Andrés Sanchez fala em ‘hipocrisia’ em uso de nome no estádio e critica reeleição

  • Por Jovem Pan
  • 09/05/2014 11h23

O ex-presidente do Corinthians e responsável pela Arena CorinthiansAndrés Sanchez participa do Jornal da Manhã

Em participação especial no Jornal da Manhã desta sexta-feira (9), o ex-presidente do Corinthians e responsável pelas obras da Arena Corinthians, Andrés Sanchez, falou sobre o estádio e comentou outros assuntos sobre o Brasil.

Andrés abriu sua participação fazendo uma crítica ao fato de o nome ‘Arena Corinthians’ não poder ser utilizado em placas, por exemplo.

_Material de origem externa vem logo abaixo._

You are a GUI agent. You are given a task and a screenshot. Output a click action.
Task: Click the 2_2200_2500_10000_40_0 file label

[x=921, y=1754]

“São as hipocrisias que existem neste país. Você pode por um monte de coisa e, infelizmente, nas placas de sinalizações que saem do centro ou de qualquer lugar de São Paulo, por conta da Cidade Limpa, você não pode colocar Arena Corinthians ou Arena Palmeiras ou qualquer coisa. É por causa da publicidade. Mas o Corinthians é um time centenário, já faz parte da cidade, não está vendendo a propaganda, o nome Corinthians”, disse. “Se você vender o nome do estádio para uma empresa grande, eu até entendo, mas o Corinthians é um clube centenário. Vai ter problema para por nome no estádio, na placa do estádio”, prosseguiu.

O ex-presidente do Corinthians falou sobre o novo estádio do clube e garantiu que a arena está quase concluída na totalidade.

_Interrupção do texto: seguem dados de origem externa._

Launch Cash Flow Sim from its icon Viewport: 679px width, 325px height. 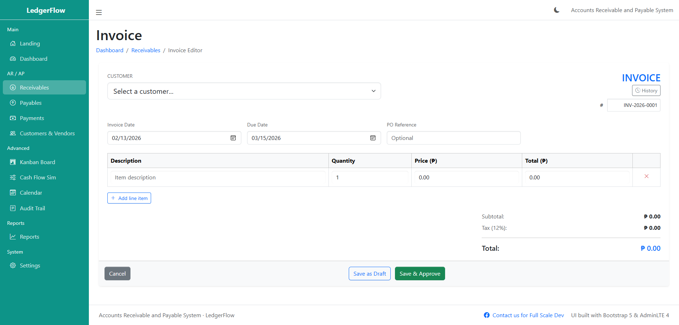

“A Arena do Corinthians está 99,9% pronta. O que está faltando são as (arquibancadas) provisórias, que começaram por licitação do governo, tudo que está financiando, teve que atrasar um pouco. Semana que vem inaugura 100% das obras viárias”, destacou.“O financiamento da Caixa já foi 95% liberado, falta R$ 20 milhões, pois tem que ter a autorização do bombeiro e o alvará da prefeitura, que saiu essa semana, e aí está resolvido o problema”.

Andrés também comentou sobre a demissão do técnico Gilson Kleina, que foi mandado embora pelo rival Palmeiras. E, segundo Sanchez, Paulo Nobre, presidente do alviverde de Palestra Itália, não agiu certo.

“Mandar o treinador embora é um problema, não é a solução. Acho que o Paulo Nobre deu uma bola dentro ao não pagar o salário que o Alan Kardec queria, pois realmente a gente tem que rever os salários dos atletas, e deu uma bola fora ao mandar o técnico embora em pleno campeonato. Não estou lá no dia a dia e acho que foi pelo resultado dos últimos três jogos. Se for por isso, foi um absurdo e acho que eles vão pagar muito caro por demitir o treinador”, opinou.

Por fim, ao comentar sobre reeleições em geral, Andrés Sanchez se disse completamente contra qualquer tipo de sequência de mandatos.

“Eu acredito que reeleição em qualquer setor, político, esportivo, de associação, de qualquer coisa. Isso é o mal do país. Você pode fazer um mandato de seis, oito, dez, 20 anos, mas sem reeleição. Tanto para presidente quanto para senador, para deputado, governador, presidente de confederações, enfim”, frisou. “A presidente está há três anos e pouco no mandato, mas faz um ano que ela tem que trabalhar mais pela reeleição do que pelo país. É melhor fazer mandato maior e não ter reeleição. A reeleição é um mal porque todo mundo negocia, todo mundo quer cargo, as composições são terríveis e isso atrasa o país”, finalizou.